The input Block Start

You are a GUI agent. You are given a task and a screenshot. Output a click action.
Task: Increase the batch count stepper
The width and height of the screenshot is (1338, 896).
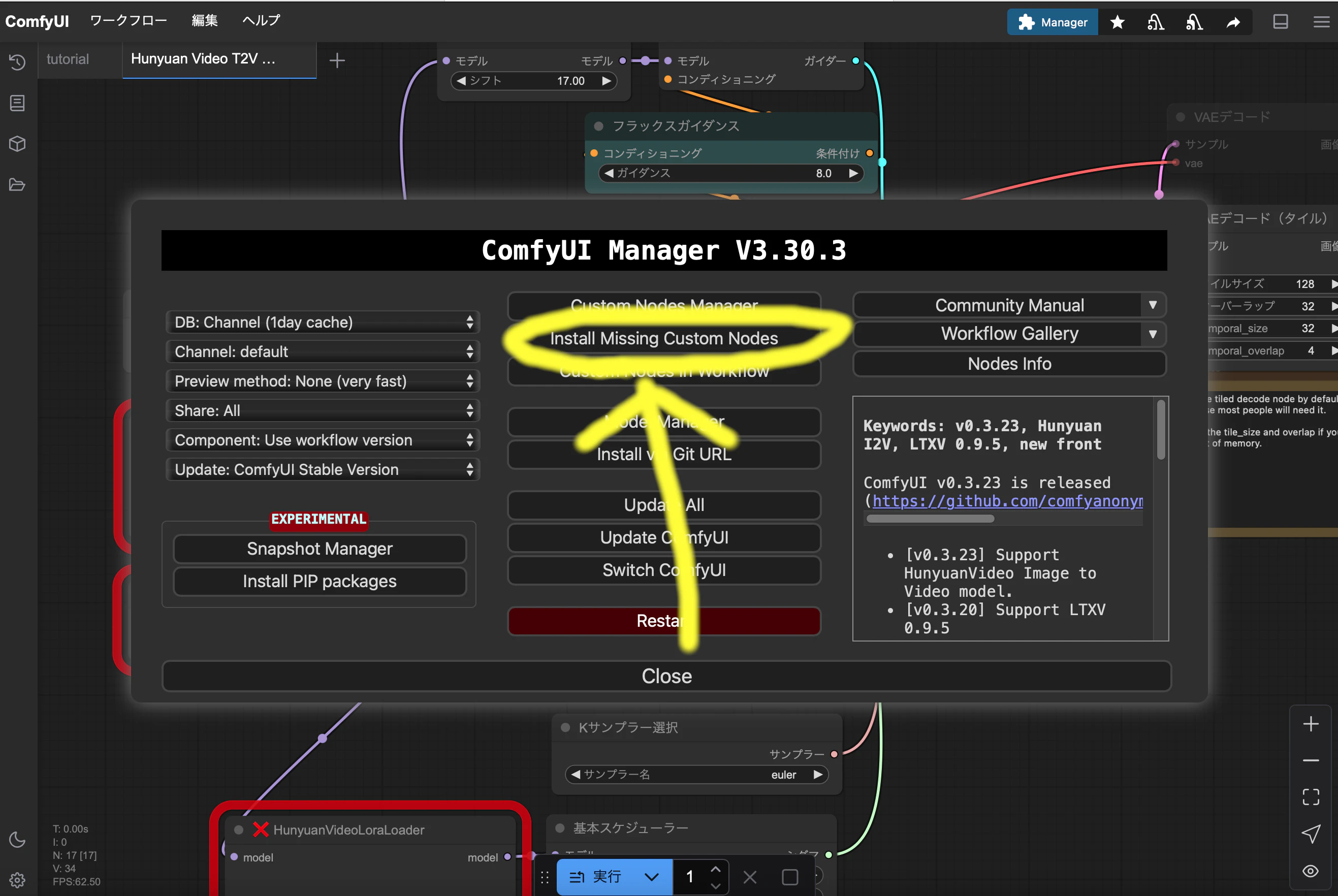[x=715, y=869]
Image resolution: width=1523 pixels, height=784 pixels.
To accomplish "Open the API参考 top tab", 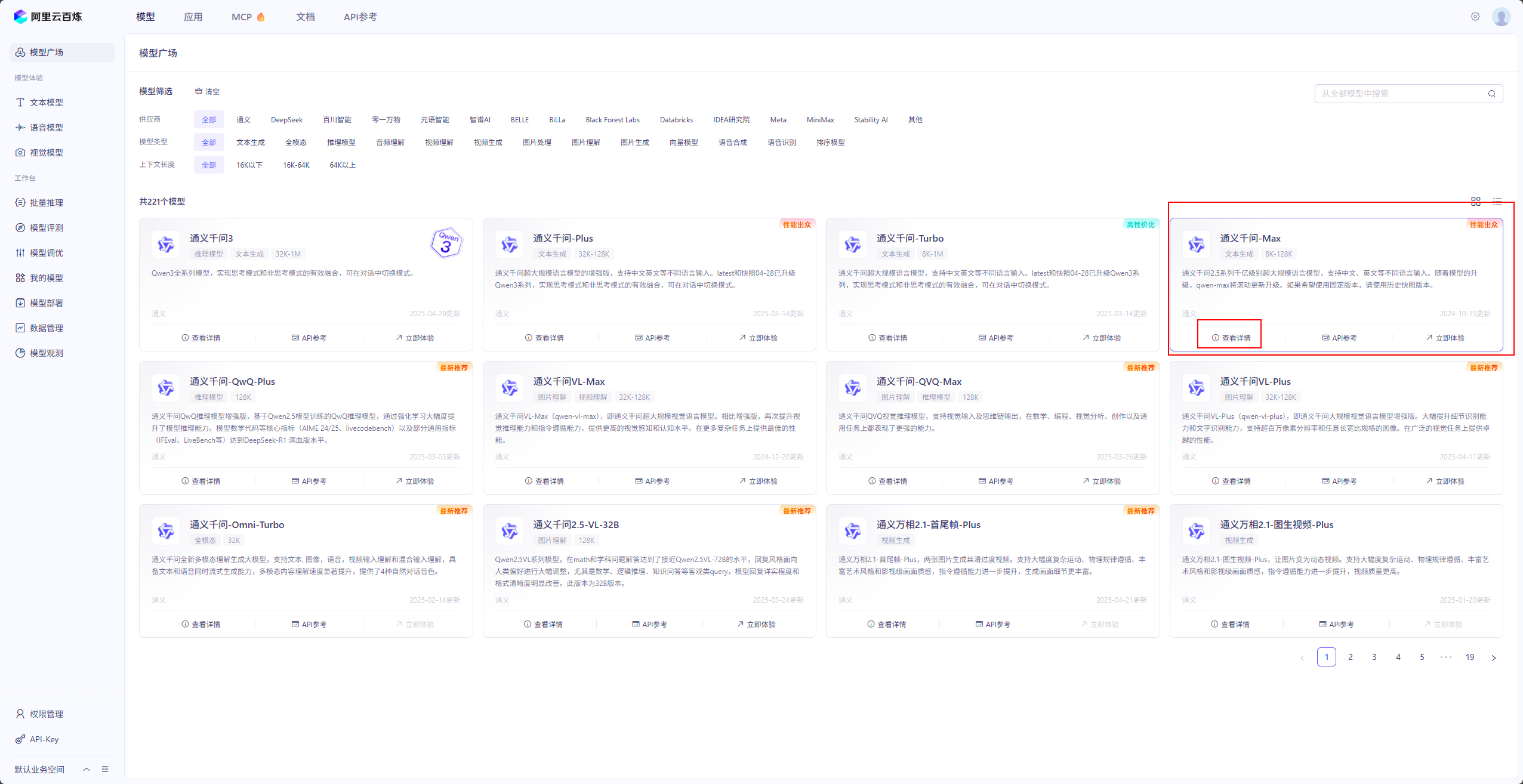I will click(x=360, y=17).
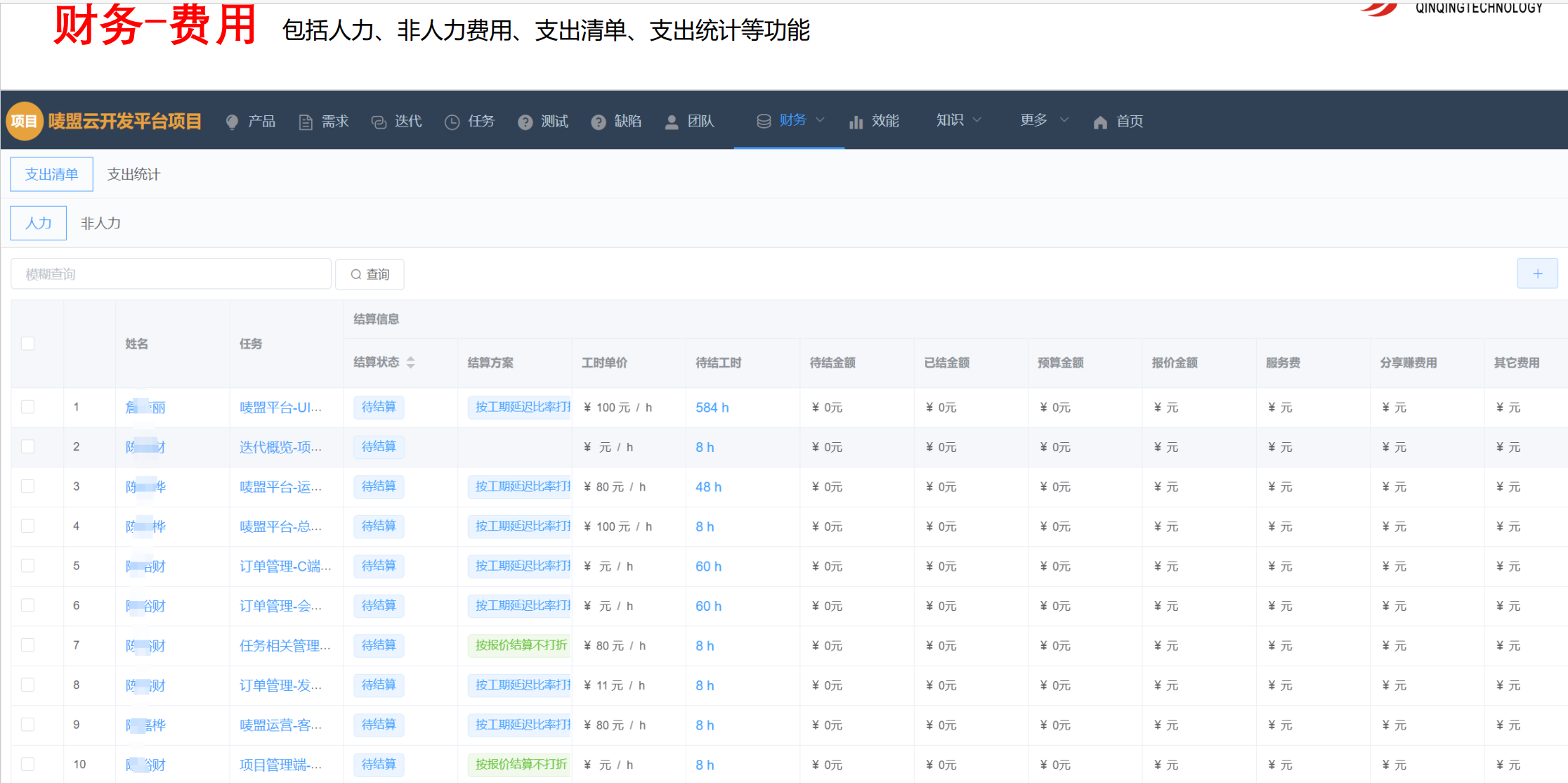Click the document 需求 icon
This screenshot has height=783, width=1568.
306,122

The input Block End

Exercise:
Everything from the first line of the records through the line containing "Image resolution: width=1523" should be reproduced exactly, apart from the pictures.

Exercise output:
You are a GUI agent. You are given a task and a screenshot. Output a click action.
Task: Increase the batch count stepper
The width and height of the screenshot is (1338, 896).
[x=715, y=869]
Image resolution: width=1523 pixels, height=784 pixels.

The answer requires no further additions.